*** Dataset Section Begins ***

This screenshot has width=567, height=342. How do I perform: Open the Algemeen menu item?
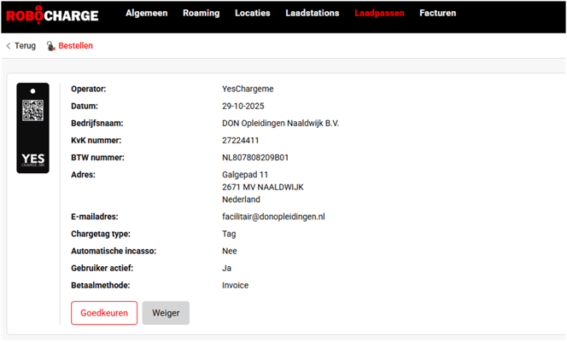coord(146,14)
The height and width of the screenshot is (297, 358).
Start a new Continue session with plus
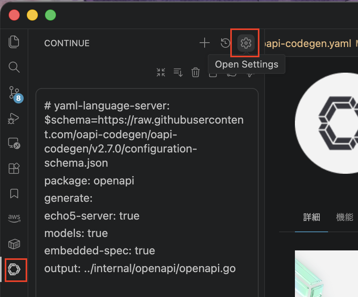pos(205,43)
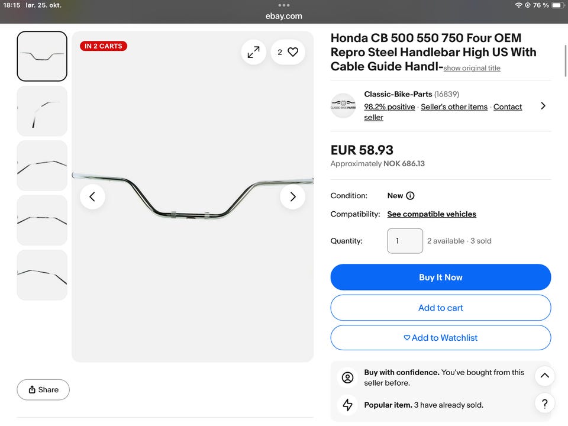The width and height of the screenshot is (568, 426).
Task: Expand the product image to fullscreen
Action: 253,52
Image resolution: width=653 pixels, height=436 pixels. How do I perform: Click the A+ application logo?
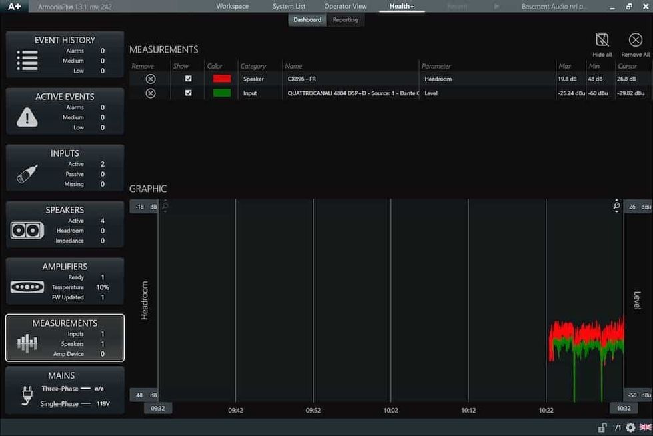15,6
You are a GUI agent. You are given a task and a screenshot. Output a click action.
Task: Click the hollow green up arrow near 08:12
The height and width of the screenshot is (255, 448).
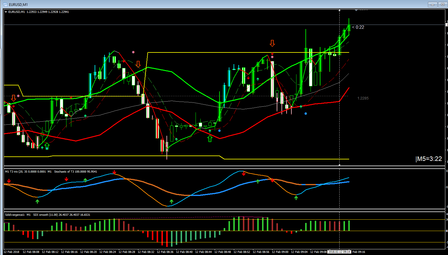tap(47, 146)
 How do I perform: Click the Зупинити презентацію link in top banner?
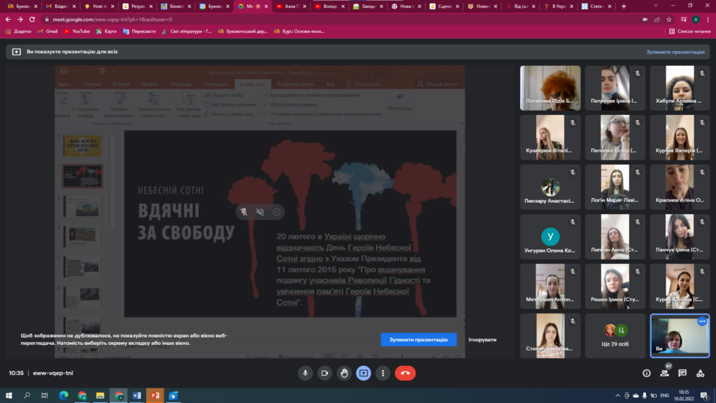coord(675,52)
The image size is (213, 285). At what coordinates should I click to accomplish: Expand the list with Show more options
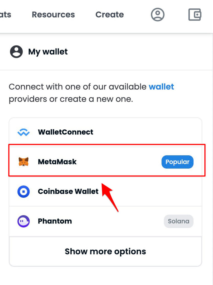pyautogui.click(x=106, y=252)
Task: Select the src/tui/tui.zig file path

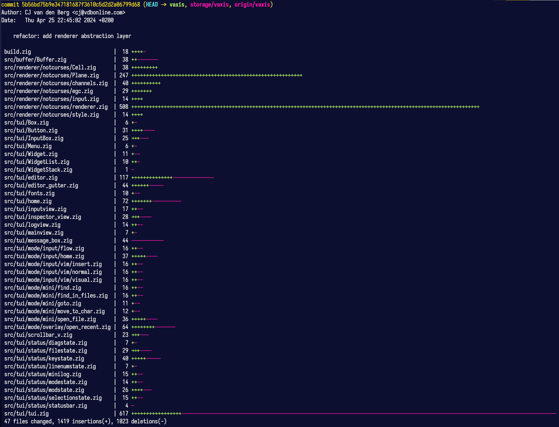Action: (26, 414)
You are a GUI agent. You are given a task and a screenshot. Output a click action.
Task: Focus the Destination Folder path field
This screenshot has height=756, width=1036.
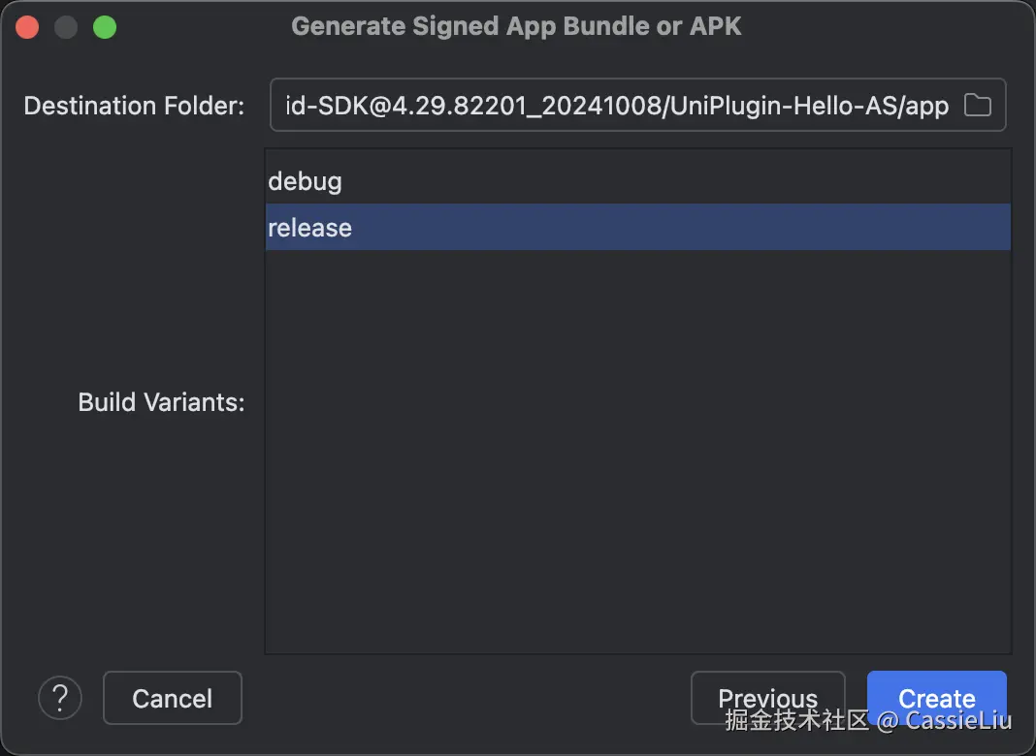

*** Dataset Section Ends ***

▶ **Task instructions**: An answer containing only the lines from the one holding "Task: Focus the Destination Folder path field" through the close of the entries above, reproduced exactly and stripped of pictures, is expected.

▶ **Task answer**:
Task: Focus the Destination Folder path field
This screenshot has height=756, width=1036.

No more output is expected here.